2013 25th International Symposium on Computer Architecture and High Performance Computing (SBAC-PAD) (2013)
Porto de Galinhas, Pernambuco, Brazil
Oct. 23, 2013 to Oct. 26, 2013
This paper presents preliminary performance comparisons of parallel applications developed natively for the Intel Xeon Phi accelerator using three different parallel programming environments and their associated runtime systems. We compare Intel OpenMP, Intel CilkPlus and XKaapi together on the same benchmark suite and we provide comparisons between an Intel Xeon Phi coprocessor and a Sandy Bridge Xeon-based machine. Our benchmark suite is composed of three computing kernels: a Fibonacci computation that allows to study the overhead and the scalability of the runtime system, a NQueens application generating irregular and dynamic tasks and a Cholesky factorization algorithm. We also compare the Cholesky factorization with the parallel algorithm provided by the Intel MKL library for Intel Xeon Phi. Performance evaluation shows our XKaapi data-flow parallel programming environment exposes the lowest overhead of all and is highly competitive with native OpenMP and CilkPlus environments on Xeon Phi. Moreover, the efficient handling of data-flow dependencies between tasks makes our XKaapi environment exhibit more parallelism for some applications such as the Cholesky factorization. In that case, we observe substantial gains with up to 180 hardware threads over the state of the art MKL, with a 47% performance increase for 60 hardware threads.

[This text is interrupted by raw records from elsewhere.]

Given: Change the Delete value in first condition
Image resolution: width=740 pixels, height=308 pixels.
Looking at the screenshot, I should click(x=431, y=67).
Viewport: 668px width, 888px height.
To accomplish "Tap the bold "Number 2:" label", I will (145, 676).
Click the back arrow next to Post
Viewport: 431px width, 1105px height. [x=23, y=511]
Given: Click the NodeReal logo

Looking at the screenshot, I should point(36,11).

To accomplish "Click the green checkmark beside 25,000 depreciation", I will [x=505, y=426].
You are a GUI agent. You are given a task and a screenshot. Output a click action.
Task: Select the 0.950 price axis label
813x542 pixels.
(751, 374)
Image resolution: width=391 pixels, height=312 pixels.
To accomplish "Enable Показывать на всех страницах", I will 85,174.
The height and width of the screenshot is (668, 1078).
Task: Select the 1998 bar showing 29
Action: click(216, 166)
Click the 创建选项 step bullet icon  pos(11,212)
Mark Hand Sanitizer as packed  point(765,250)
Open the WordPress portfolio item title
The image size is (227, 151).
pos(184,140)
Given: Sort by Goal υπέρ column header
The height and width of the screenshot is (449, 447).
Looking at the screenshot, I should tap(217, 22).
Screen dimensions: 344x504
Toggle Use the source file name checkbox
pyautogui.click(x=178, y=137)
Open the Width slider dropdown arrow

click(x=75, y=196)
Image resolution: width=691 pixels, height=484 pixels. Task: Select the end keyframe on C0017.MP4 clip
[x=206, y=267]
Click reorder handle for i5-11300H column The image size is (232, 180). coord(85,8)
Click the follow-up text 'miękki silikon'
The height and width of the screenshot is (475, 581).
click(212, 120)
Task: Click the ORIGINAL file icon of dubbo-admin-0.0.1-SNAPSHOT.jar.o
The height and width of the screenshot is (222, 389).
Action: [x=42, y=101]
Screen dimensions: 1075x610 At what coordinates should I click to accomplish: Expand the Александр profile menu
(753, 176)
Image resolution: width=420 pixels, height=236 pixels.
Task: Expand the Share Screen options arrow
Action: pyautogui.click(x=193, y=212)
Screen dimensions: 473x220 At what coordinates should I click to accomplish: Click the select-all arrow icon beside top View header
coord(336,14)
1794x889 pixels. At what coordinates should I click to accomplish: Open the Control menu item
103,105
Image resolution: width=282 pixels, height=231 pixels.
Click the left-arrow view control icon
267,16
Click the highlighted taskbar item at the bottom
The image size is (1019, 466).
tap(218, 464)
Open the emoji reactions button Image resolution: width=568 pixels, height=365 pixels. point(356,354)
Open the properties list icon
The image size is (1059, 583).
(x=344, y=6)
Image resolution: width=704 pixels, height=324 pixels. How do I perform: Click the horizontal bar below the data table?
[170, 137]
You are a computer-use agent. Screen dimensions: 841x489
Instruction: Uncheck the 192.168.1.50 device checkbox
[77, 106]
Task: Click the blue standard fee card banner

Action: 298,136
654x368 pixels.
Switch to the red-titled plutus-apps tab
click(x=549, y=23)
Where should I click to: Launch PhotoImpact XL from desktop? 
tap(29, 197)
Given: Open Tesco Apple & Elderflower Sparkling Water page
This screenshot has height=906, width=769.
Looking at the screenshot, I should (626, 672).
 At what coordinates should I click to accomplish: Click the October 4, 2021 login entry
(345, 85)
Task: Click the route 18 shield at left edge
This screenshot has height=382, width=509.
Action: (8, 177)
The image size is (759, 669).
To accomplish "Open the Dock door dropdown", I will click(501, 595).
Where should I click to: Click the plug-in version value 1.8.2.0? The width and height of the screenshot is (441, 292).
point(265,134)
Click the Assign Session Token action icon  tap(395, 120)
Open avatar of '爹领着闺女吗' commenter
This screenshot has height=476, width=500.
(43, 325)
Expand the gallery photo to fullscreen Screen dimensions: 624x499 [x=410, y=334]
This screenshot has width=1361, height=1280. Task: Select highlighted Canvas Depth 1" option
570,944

accelerators, data-flow programming, work stealing, runtime systems, Intel Xeon Phi
J. V. Lima, F. Broquedis, T. Gautier and B. Raffin, "Preliminary Experiments with XKaapi on Intel Xeon Phi Coprocessor," 2013 25th International Symposium on Computer Architecture and High Performance Computing (SBAC-PAD), Porto de Galinhas, Pernambuco, Brazil, 2014, pp. 105-112.